▶ _Source extract_:
Introduction to API with Django

Today I’ll talk about how to setup a basic API with Django. In the process, I’ll give step-by-step instructions of how to create a simple To Do app. You can see an example of this done on this repository. Also we’ll go over the basics of how to protect the endpoints through the use of a JWT token. Let’s get started!

Setting Up

Before you start make sure you have python and pip installed (we are using python 3).

To handle our dependencies in an isolated manner we are using virtual environments. To set it up on Ubuntu first install virtualenv module:

python3 -m pip install --user virtualenv

Then run the command below. This will create a folder that will hold all the dependencies for that environment. We’ll create ours in a folder named python-environments located in our home folder but you can place it wherever you like.

> cd ~/python-environments> python3 -m venv django-api

Now, you need to activate this virtual environment by running the command below. This command will vary according to where you choose to create the your environment. In our case:

source ~/python-environments/django-api/bin/activate

Once you activate the environment you can access the python command directly without having to type python3 and any modules you install using pip will be placed within the folder we created.

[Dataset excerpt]
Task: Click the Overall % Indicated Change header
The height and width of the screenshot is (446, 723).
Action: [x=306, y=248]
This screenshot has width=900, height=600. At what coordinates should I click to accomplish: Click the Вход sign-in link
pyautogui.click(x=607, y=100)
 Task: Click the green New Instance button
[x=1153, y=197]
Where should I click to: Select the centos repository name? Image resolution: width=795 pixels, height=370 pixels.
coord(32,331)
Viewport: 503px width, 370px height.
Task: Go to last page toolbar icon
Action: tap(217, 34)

▶ _Problems to solve_:
**A)** Rewrite the dataset entries above, replacing "screenshot" with "screen capture" and keeping everything else the same.
**B)** Continue the Django API tutorial from the point where it ends.

▶ _Outputs for the tasks_:
**A)**
Task: Click the Overall % Indicated Change header
The height and width of the screen capture is (446, 723).
Action: [x=306, y=248]
This screen capture has width=900, height=600. At what coordinates should I click to accomplish: Click the Вход sign-in link
pyautogui.click(x=607, y=100)
 Task: Click the green New Instance button
[x=1153, y=197]
Where should I click to: Select the centos repository name? Image resolution: width=795 pixels, height=370 pixels.
coord(32,331)
Viewport: 503px width, 370px height.
Task: Go to last page toolbar icon
Action: tap(217, 34)

**B)**
Installing Django

Next we’ll setup Django and the admin panel. The first step is to install the Django package through pip. With our venv activated run the command:

python -m pip install Django

If all goes well you’ll get the version number when running the command:

python -m django --version

Creating a Project

To create a blank Django project run the command below. It will create a folder with the name you defined for the project and all the necessary files. We’ll call our project djangoapi. Next cd into the folder you just created.

> django-admin startproject djangoapi> cd djangoapi

Creating a Module for the App

Within this folder there will another folder with same name [djangoapi]. This is the main module and contains some key configuration files we’ll get to in a moment. You could create your logic withing this folder, however it’s a common practice to create one or more modules for your application in order to keep things organized. Run the command below to create a module called todo where we’ll put the logic for our todo app.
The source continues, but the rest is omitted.